Business is booming.

A superyacht is a luxury toy that keeps on giving


I once boarded a superyacht, the personal cruise ship favoured by billionaires. The yacht, later extended to include a glass-bottomed pool and 15 cabins, was owned by Ron Perelman, the cosmetics tycoon, although he had not invited me to join him — it was the venue for a trade show party in Cannes.

Perelman placed the yacht on which we sipped our drinks up for sale at €90mn two years ago, along with various of his properties and works of art. “For far too long, I have been holding on to too many things that I don’t use, or even want . . . It’s time for me to clean house, simplify, and give others the chance,” he reflected.

He is sailing against the tide. The FT reported this week that Credit Suisse has lent more than $1bn to ultra-rich clients to buy their own yachts (what it called “luxury toys”, in an investor pitch). A private boat builder in the Netherlands is making a 127m sailing yacht with three masts for Jeff Bezos, the billionaire founder of Amazon, which is so tall it may require part of a bridge in Rotterdam to be dismantled on its route to the open sea.

The pandemic briefly dented the superyacht business but it has bounced back rapidly — about 1,000 yachts are on order or being built this year, according to the trade publication Boat International. “The last two years have been crazy. It has been harder to find boats than clients,” says Sybil Napolitano, owner of Peritas International, a London-based yacht charter agency.

I wonder why, sometimes. Eight or nine figures is a lot to pay for a luxurious, but often blandly furnished, floating hotel that will require expensive upkeep. Gazing out in summer from a Mediterranean beach at all the superyachts anchored offshore, it looks like a complicated way to relax.

Then consider the angry local reaction to the news that Rotterdam might agree to the request to take down temporarily part of the Koningshaven Bridge, at Bezos’s expense. One Facebook group has formed to organise a protest at the bridge and throw eggs at his $500mn boat as it goes by.

When David Geffen, the entertainment billionaire, blithely posted on Instagram in March 2020 that he was “isolating in the Grenadines avoiding the virus” on his superyacht Rising Sun, he provoked outrage and had to go silent. It sounded too much like boasting that he had sailed far away from other people’s troubles.

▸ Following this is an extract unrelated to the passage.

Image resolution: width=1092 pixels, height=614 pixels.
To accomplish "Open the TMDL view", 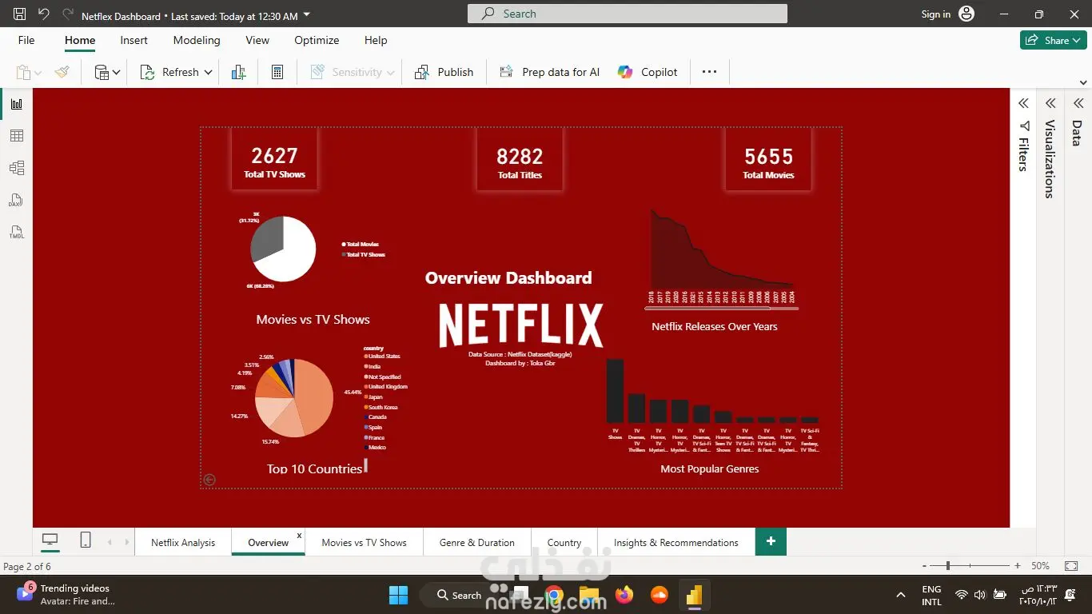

That is the superyacht’s paradoxical appeal: the less popular the display of wealth, the more desirable the boat. If you want to travel beyond the reach of egg-throwers, paparazzi or even onlookers, it offers an ocean domain. A Russian oligarch can place his security guards and helicopter on a support vessel moored nearby.

“Elites reshape their environment through the physical and symbolic power they exert over space,” one research study of rich holidaymakers in St Tropez concluded. Expensive beach clubs offer one way to take part in the “aristocratic parade” without becoming over exposed to gawkers, but a superyacht is the ultimate means of controlling your visibility.

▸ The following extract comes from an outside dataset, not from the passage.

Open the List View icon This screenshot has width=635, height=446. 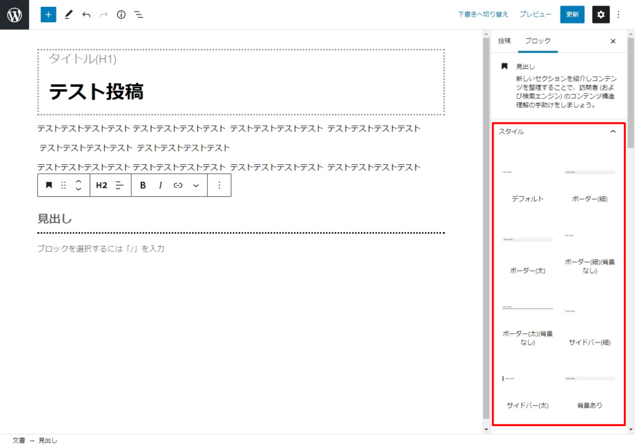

Most superyachts now provide “toys and tenders”. The former are jet skis and seabob water scooters on which guests can speed around noisily, having ostentatious fun. The latter are dinghies and water taxis for them to take trips to flashy waterfront restaurants and clubs before escaping to sea again.

Napolitano says only a minority of her charter clients, typically paying €250,000 a week rent, are “party people” who drop anchor at St Tropez, Mykonos or Ibiza. The rest are families who want to be as invisible and inviolate as possible, often taking a helicopter out to a yacht and then nosing around coves in the Aeolian or Balearic Islands.

But even a billionaire likes to be seen sometimes and Geffen’s Instagram account still shows his past superyacht holidays. Here he is off Mallorca with Katy Perry and Orlando Bloom; “having a great time in the Balearics” with Bezos and Lloyd Blankfein, Goldman Sachs’ former chair; and eating an “incredible lunch” at a restaurant on the Amalfi coast with Paul McCartney.

Look carefully and you see not just a rich man displaying his possessions but one who is patently enjoying himself. It is not only the scenery and sea, but the joy of hosting others, albeit from an elite circle. Geffen fought a long legal battle to limit access to the public beach in front of his Malibu home before settling, but has no problem controlling who boards his superyacht.

A “Giffen good” is what Victorian economists called a staple that the poor spent more on as its price rose in order to live, and perhaps a superyacht is a Geffen good. I define the latter as a super luxury on which the wealthy splash out as they become richer so they can share it with celebrities.

Even that has limits. The bigger the superyacht, the more of the ocean or Mediterranean marina it occupies: every neighbourhood eventually gets overcrowded. Perelman put his own boat up for sale during a personal liquidity crunch, but he was right to celebrate his release. Superyacht owners have a lot to take on board.